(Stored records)
=====

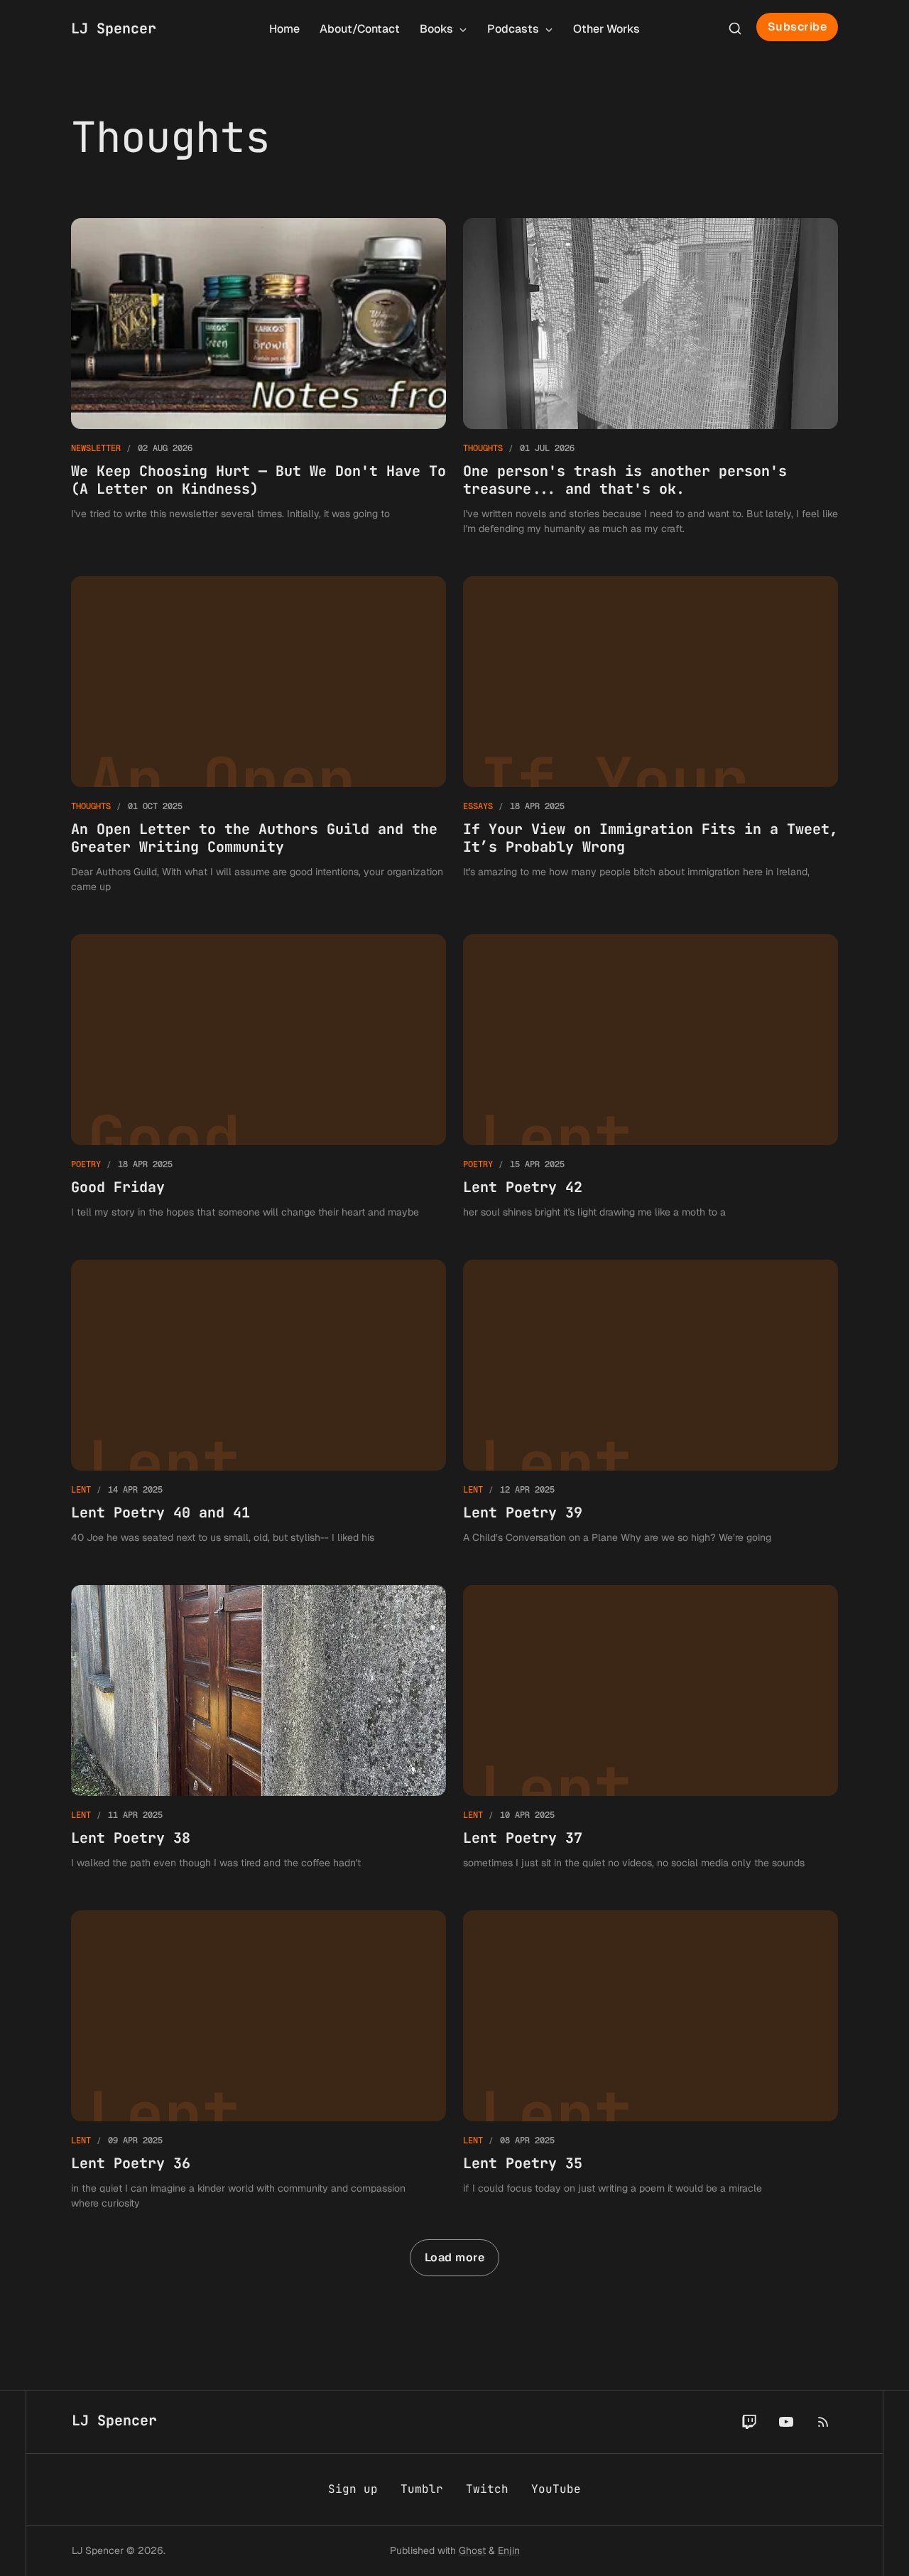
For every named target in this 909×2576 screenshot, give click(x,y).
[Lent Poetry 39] (650, 1402)
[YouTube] (786, 2422)
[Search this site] (735, 28)
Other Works (606, 28)
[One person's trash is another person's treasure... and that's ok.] (650, 377)
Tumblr (422, 2489)
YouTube (556, 2489)
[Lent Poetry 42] (650, 1077)
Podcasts (514, 28)
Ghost (472, 2550)
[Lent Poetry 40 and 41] (258, 1402)
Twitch (487, 2489)
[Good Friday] (258, 1077)
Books (438, 28)
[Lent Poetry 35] (650, 2060)
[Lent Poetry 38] (258, 1728)
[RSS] (823, 2422)
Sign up (353, 2489)
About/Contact (360, 28)
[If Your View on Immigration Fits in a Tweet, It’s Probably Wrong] (650, 735)
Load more (455, 2257)
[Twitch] (749, 2422)
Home (284, 28)
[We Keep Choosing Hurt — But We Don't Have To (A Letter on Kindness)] (258, 377)
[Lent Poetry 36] (258, 2060)
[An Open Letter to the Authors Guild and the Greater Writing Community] (258, 735)
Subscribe (797, 26)
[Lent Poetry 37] (650, 1728)
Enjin (509, 2550)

=====

Reprint the data verbatim, pictures excluded.

• **WRITTEN ANSWER**
For every named target in this 909×2576 screenshot, give click(x,y).
[Lent Poetry 39] (650, 1402)
[YouTube] (786, 2422)
[Search this site] (735, 28)
Other Works (606, 28)
[One person's trash is another person's treasure... and that's ok.] (650, 377)
Tumblr (422, 2489)
YouTube (556, 2489)
[Lent Poetry 42] (650, 1077)
Podcasts (514, 28)
Ghost (472, 2550)
[Lent Poetry 40 and 41] (258, 1402)
Twitch (487, 2489)
[Good Friday] (258, 1077)
Books (438, 28)
[Lent Poetry 35] (650, 2060)
[Lent Poetry 38] (258, 1728)
[RSS] (823, 2422)
Sign up (353, 2489)
About/Contact (360, 28)
[If Your View on Immigration Fits in a Tweet, It’s Probably Wrong] (650, 735)
Load more (455, 2257)
[Twitch] (749, 2422)
Home (284, 28)
[We Keep Choosing Hurt — But We Don't Have To (A Letter on Kindness)] (258, 377)
[Lent Poetry 36] (258, 2060)
[An Open Letter to the Authors Guild and the Greater Writing Community] (258, 735)
Subscribe (797, 26)
[Lent Poetry 37] (650, 1728)
Enjin (509, 2550)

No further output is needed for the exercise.